I remember sitting there reading this thinking to myself, "Where have I seen this blue hand?"  And then I walked into the living room and looked on the wall.  Needless to say, I was shocked that I had somehow painted what the Mayans considered to be my conscious self.

Nonetheless, I understood that my place in this world was to express that creativity from within.  That to suppress it was to kill myself slowly.  I understood that my mind is a vortex of worlds from which I can express art and wisdom and tell stories and that I just have to reach out my hand to grasp this creative power.

 
In 2005, I was going through some extraordinarily difficult times in Connecticut.  I will not delve into the complexity of those issues, but suffice it to say, I was filled with a deep abiding rage and sadness following the dissolution of a great romance and doing everything I could to buffer myself against those feelings.

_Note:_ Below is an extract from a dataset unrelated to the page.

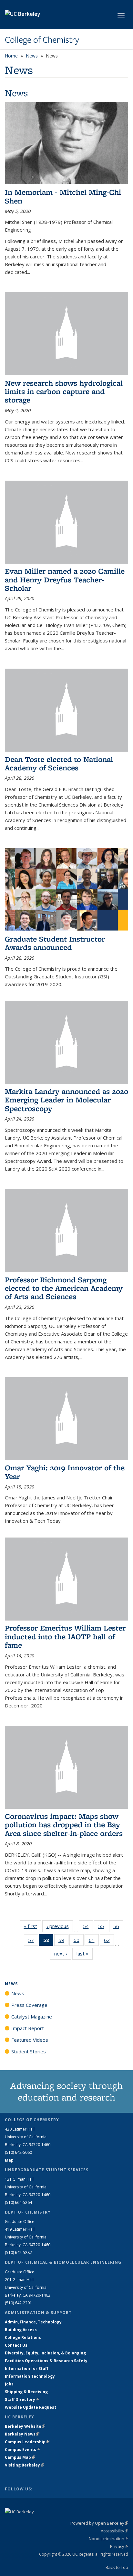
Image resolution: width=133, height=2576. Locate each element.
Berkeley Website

Art was part of how I coped with that world.  I worked on graphic designs and paintings and writing almost everyday.  I am ashamed to say that I lost almost two years of graphic art and writing in a cataclysmic computer virus accident that destroyed my computer shortly after Christmas 2004.  Needless to say, I was quite distraught after that accident

"Cloak of Serenity" was a self-portrait representing my coping mechanism.  Everyday I would get up and meditate myself into a state of appearing calm and serene.  I believed that if I could not allow the pain to touch me that I would get over it, that time would allow me to heal all wounds.  I believed the world was full of people that wanted nothing but to cause other people misery and I refused to be their victim.  No matter what anyone did, I would stand tall and allow it to wash over me without a flicker of emotion.

I would wear serenity like a cloak though a dagger stabbed me in the heart with every step and my soul bled on the inside.